A due anni dall’avvio del programma “Cantieri in Comune”, 65 cantieri dei 136 finanziati risultano chiusi (pari al 48 per cento del totale) e oltre il 49% delle risorse complessive risulta trasferito dal Ministero delle Infrastrutture e dei trasporti (MIT) ai bilanci dei Comuni beneficiari. È l’effetto combinato di politiche pubbliche innovative e buone pratiche amministrative. Le prime prevedono investimenti pubblici, non solo sulle grandi infrastrutture, ma anche sui piccoli cantieri, che producono un effetto economico virtuoso direttamente sui territori; le seconde hanno come punti di forza l’innovazione tecnologica, la semplificazione procedurale, il dialogo collaborativo tra istituzioni centrali e periferiche, l’accountability pubblica attraverso la comunicazione.

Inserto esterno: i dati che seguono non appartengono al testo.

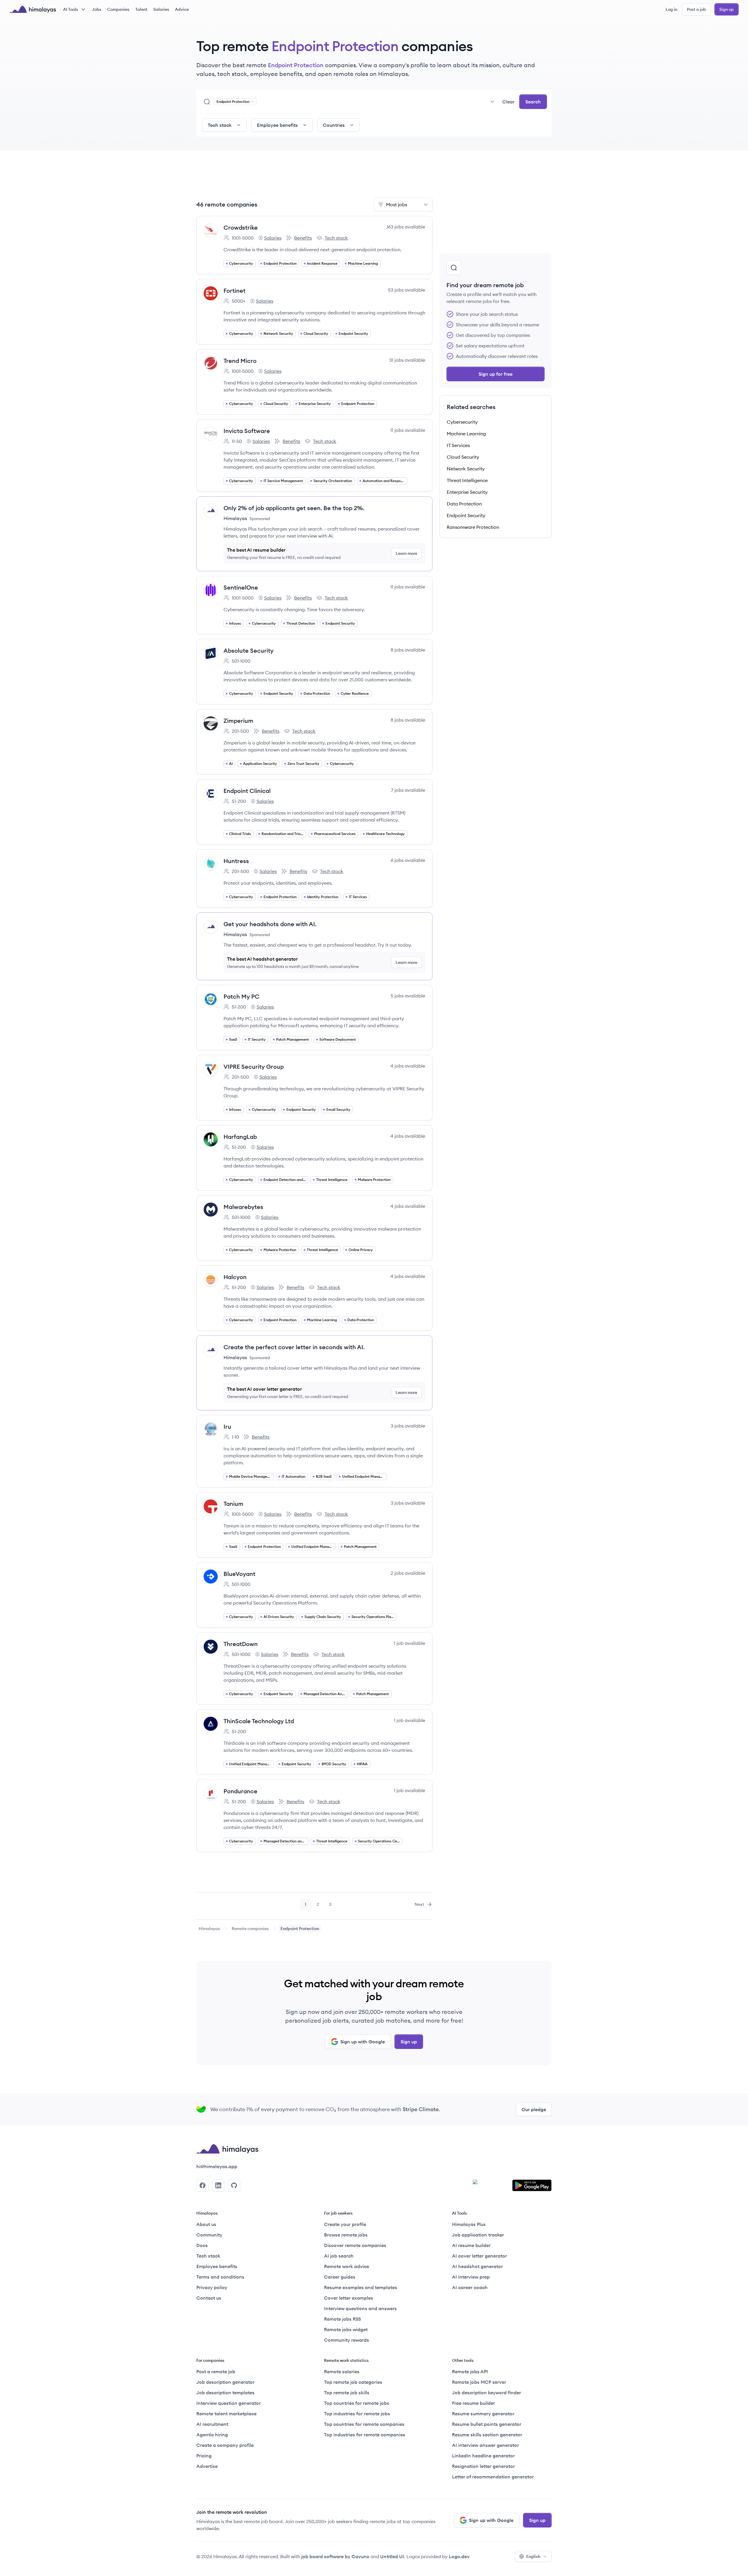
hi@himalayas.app (216, 2166)
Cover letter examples (348, 2298)
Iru (227, 1426)
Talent (141, 9)
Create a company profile (225, 2445)
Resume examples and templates (360, 2287)
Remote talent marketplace (226, 2413)
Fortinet (234, 290)
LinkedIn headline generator (483, 2456)
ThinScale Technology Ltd (259, 1721)
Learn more (406, 553)
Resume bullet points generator (486, 2424)
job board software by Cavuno (335, 2556)
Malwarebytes (243, 1206)
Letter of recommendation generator (493, 2477)
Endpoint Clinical (247, 790)
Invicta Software (247, 430)
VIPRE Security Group (254, 1066)
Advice (182, 9)
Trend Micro (240, 360)
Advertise (207, 2466)
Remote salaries (341, 2371)
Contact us (208, 2298)
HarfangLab (240, 1136)
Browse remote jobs (346, 2235)
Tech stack (332, 238)
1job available (409, 1643)
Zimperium (238, 720)
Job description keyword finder (486, 2392)
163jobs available (406, 227)
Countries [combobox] (334, 125)
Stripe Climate (421, 2109)
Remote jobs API (470, 2371)
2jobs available (408, 1573)
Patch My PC (241, 996)
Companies (118, 9)
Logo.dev (459, 2556)
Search (533, 102)
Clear (508, 102)
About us (206, 2224)
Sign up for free (495, 374)
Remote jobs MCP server (479, 2382)
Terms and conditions (220, 2277)
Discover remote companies (355, 2245)
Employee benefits (216, 2266)
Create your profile (345, 2224)
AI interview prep (471, 2277)
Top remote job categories (353, 2382)
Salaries (161, 9)
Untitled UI (392, 2556)
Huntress (236, 861)
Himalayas (209, 1928)
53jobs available (406, 290)
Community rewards (346, 2340)
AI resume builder (471, 2245)
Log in (671, 9)
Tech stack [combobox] (220, 125)
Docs (202, 2245)
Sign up (726, 9)
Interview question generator (228, 2403)
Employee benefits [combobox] (277, 125)
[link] (209, 1928)
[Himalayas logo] (32, 9)
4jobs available (407, 1066)
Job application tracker (478, 2235)
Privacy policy (211, 2287)
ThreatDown (241, 1644)
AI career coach (470, 2287)
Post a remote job (215, 2371)
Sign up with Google (362, 2042)
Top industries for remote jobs (357, 2413)
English (533, 2556)
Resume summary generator (483, 2413)
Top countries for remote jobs (356, 2403)
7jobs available (408, 790)
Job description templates (225, 2392)
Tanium (233, 1503)
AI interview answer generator (485, 2445)
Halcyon (235, 1277)
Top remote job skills (346, 2392)
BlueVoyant (239, 1573)
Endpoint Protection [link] (299, 1928)
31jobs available (407, 360)
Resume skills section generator (487, 2435)
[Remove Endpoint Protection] (252, 101)
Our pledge (534, 2109)
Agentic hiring (212, 2435)
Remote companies (250, 1928)
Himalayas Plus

Nel giugno 2014 il Governo, considerata la necessità di dare nuovo impulso alle politiche per le infrastrutture e il territorio, chiese direttamente ai Sindaci di segnalare cantieri fermi e opere pubbliche rimaste incompiute. La risposta dei primi cittadini è stata immediata.

Il DIPE ha avviato una procedura online di raccolta e validazione delle informazioni, grazie alla quale il CIPE, con la delibera 38/2015, ha approvato l’elenco degli interventi eleggibili e assegnato le relative risorse.

Valore aggiunto del Programma è stata l’adozione di nuove forme di comunicazione che hanno assicurato il controllo del processo e della spesa, anche attraverso schede di dettaglio pubblicate sul sito e materiale fotografico che racconta la progressiva realizzazione degli interventi.